*** SUPPLIED RECORDS Section Begins ***

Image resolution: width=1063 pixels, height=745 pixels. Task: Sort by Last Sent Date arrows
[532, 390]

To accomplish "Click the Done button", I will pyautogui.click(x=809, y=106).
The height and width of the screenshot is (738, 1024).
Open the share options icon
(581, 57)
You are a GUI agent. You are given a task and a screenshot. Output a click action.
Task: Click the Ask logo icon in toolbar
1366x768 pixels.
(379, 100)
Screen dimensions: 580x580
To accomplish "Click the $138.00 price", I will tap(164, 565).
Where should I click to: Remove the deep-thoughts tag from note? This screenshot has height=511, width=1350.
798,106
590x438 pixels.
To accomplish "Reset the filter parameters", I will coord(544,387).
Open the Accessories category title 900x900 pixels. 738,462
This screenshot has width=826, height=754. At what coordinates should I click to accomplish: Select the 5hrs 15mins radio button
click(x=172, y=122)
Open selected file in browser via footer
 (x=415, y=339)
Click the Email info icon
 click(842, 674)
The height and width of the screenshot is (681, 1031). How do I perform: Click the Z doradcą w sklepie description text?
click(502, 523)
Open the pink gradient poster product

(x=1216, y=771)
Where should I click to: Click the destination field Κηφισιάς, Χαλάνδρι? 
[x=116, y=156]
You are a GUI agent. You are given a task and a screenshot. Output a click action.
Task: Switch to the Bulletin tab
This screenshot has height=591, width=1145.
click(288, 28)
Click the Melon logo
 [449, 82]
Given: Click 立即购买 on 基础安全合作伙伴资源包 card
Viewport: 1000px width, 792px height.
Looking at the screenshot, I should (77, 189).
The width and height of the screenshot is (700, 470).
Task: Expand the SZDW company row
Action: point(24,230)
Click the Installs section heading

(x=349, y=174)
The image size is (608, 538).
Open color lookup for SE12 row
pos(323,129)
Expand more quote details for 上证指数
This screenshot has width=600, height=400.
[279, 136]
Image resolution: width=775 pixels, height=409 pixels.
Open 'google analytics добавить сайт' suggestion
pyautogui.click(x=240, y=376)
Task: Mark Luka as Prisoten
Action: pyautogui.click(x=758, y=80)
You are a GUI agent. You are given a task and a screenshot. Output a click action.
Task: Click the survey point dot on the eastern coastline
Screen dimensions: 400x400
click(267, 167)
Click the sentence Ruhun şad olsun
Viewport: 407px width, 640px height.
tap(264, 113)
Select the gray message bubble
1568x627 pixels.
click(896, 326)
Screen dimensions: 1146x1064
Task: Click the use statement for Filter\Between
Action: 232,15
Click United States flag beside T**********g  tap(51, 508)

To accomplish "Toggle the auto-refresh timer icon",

*** SUPPLIED RECORDS Section Ends ***

WORK REQUEST: Filter the lines above, keeping each one that contains the string "will".

PROBLEM SOLUTION:
To accomplish "Click the Done button", I will pyautogui.click(x=809, y=106).
To accomplish "Click the $138.00 price", I will tap(164, 565).
To accomplish "Reset the filter parameters", I will coord(544,387).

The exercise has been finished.